» What you need to do:
Pull out every line below that contains the string "icon", treating uppercase and lowercase as different.
*** Information supplied ***
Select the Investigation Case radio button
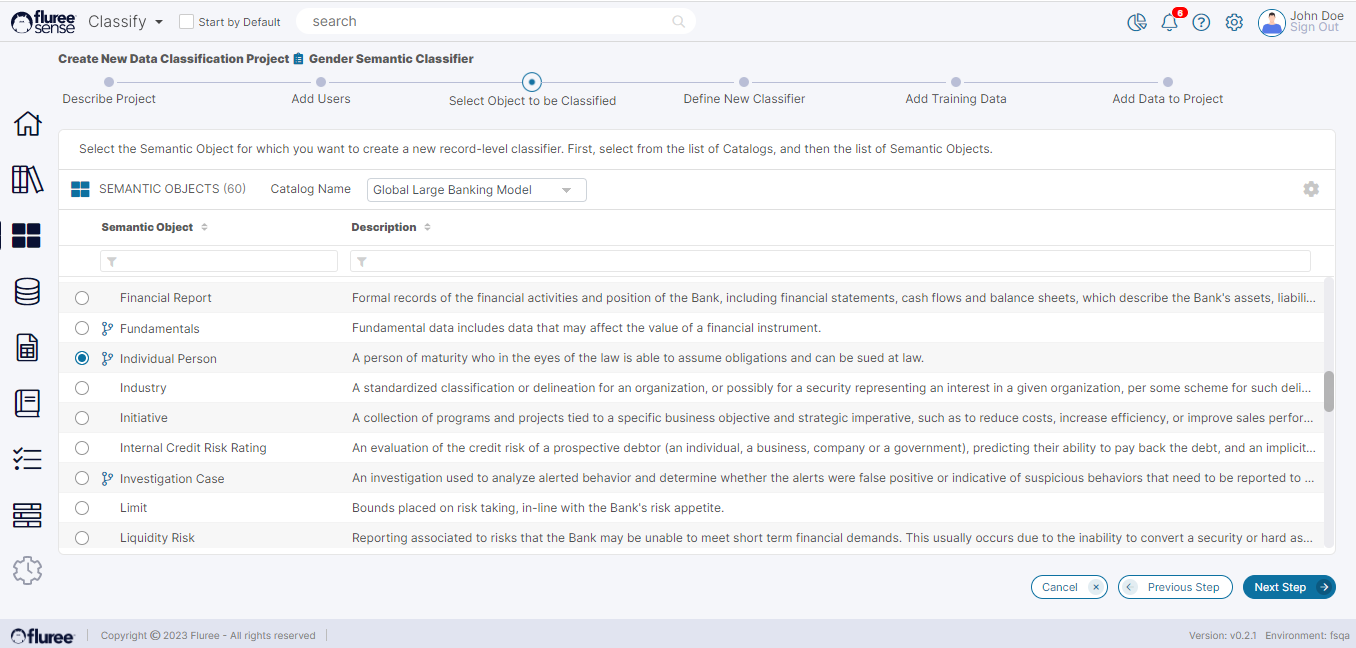 (82, 479)
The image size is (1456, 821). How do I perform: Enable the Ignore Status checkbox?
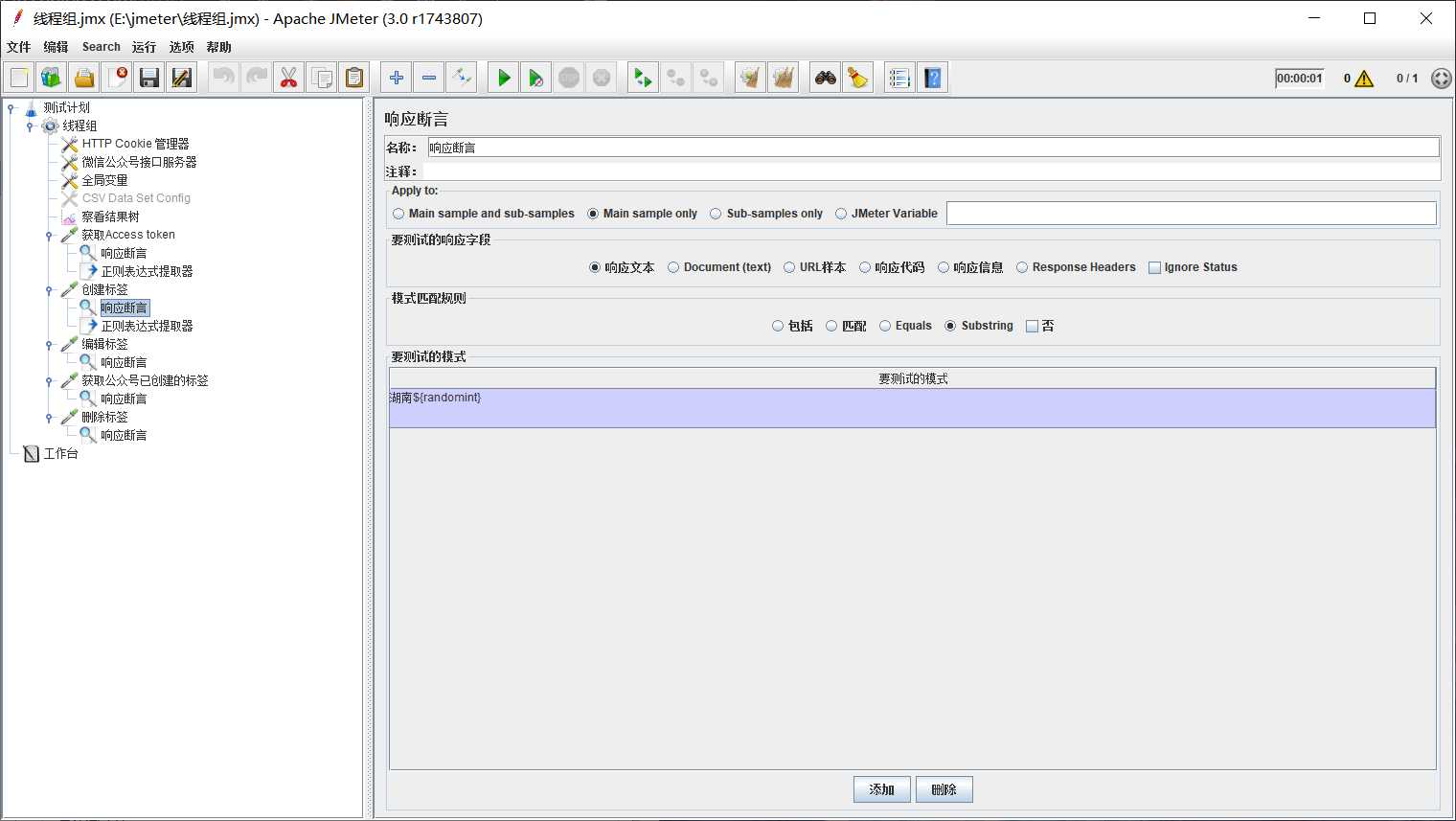[1154, 268]
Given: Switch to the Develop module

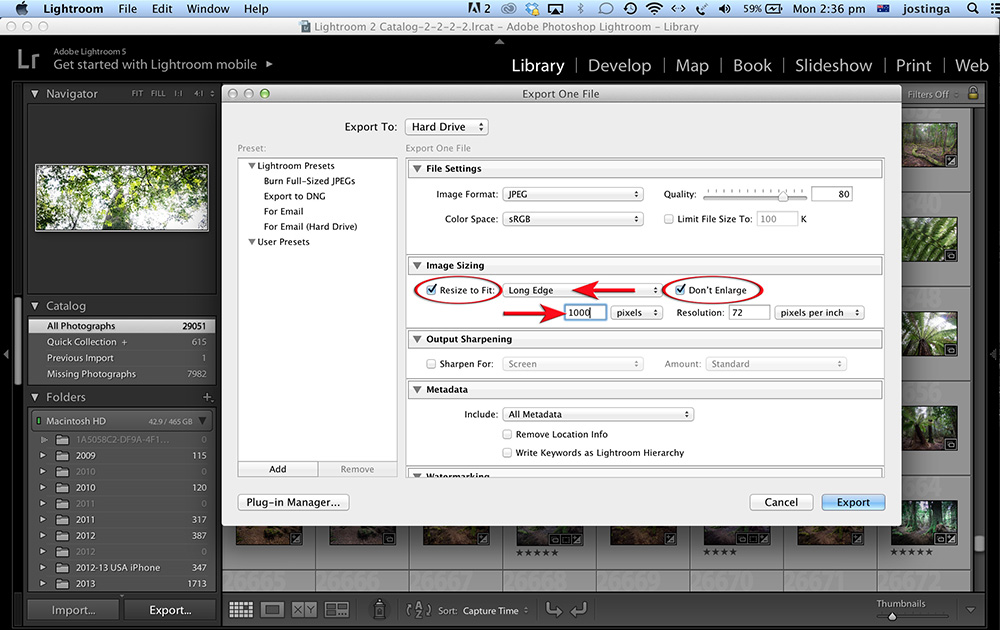Looking at the screenshot, I should [x=620, y=65].
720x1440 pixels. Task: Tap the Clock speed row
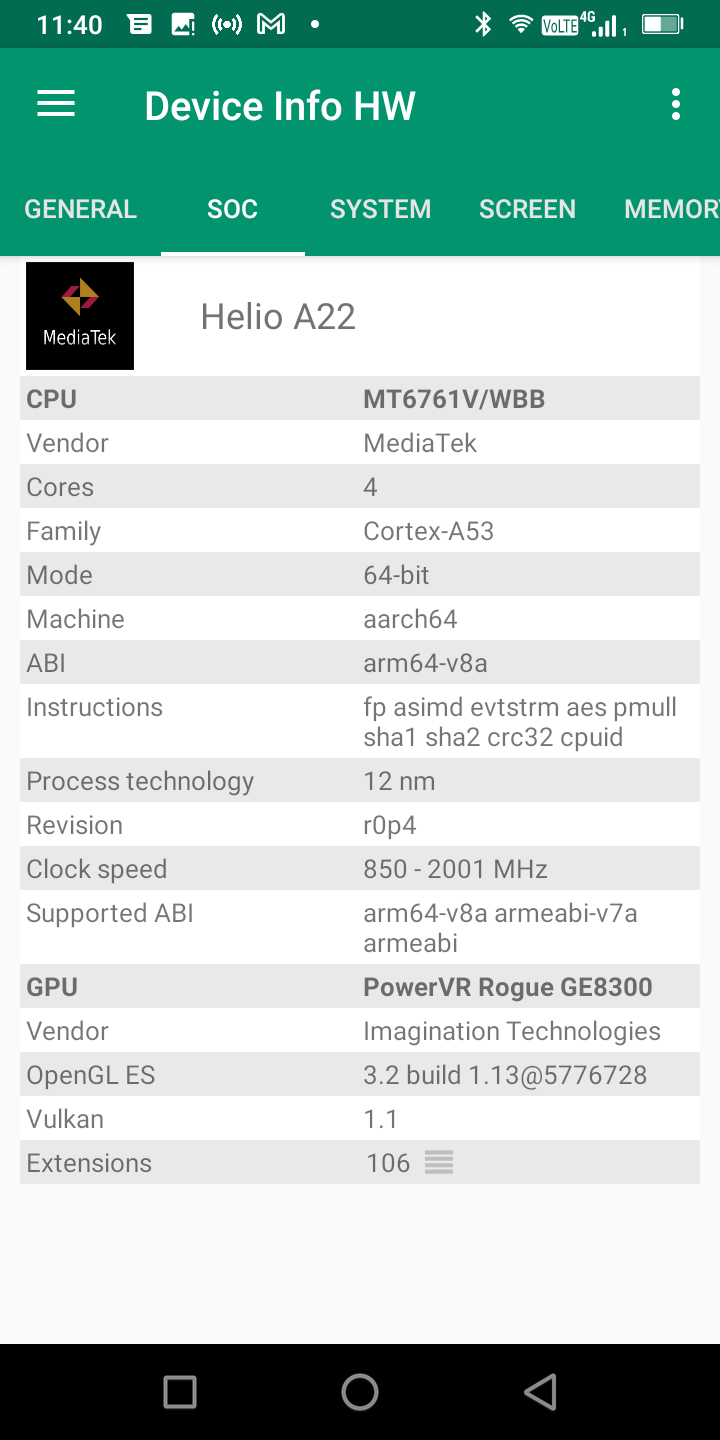tap(360, 869)

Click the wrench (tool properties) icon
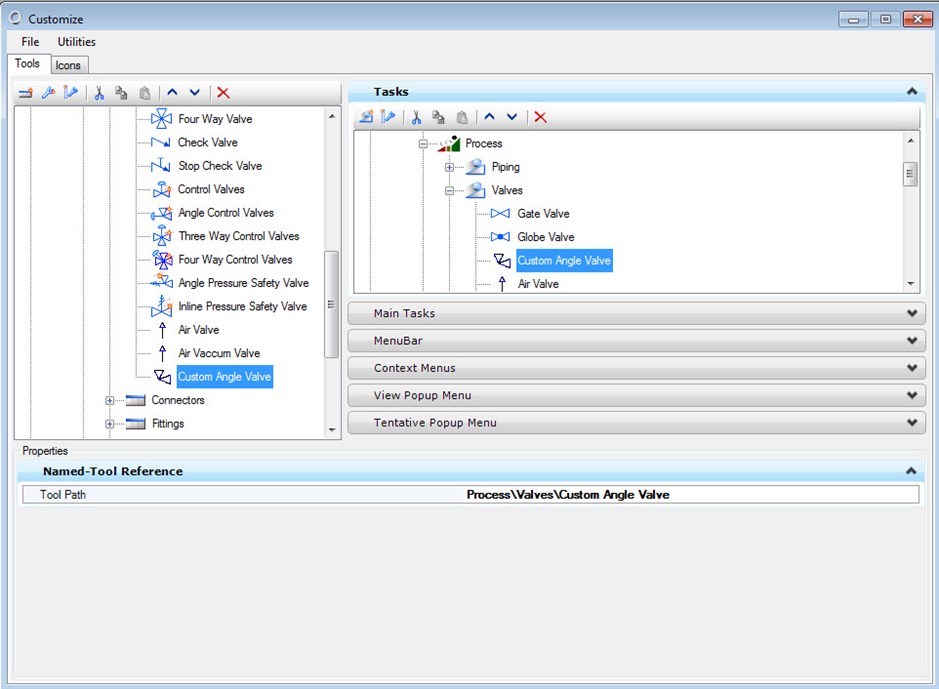pyautogui.click(x=48, y=92)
***
» The output:
Click the wrench (tool properties) icon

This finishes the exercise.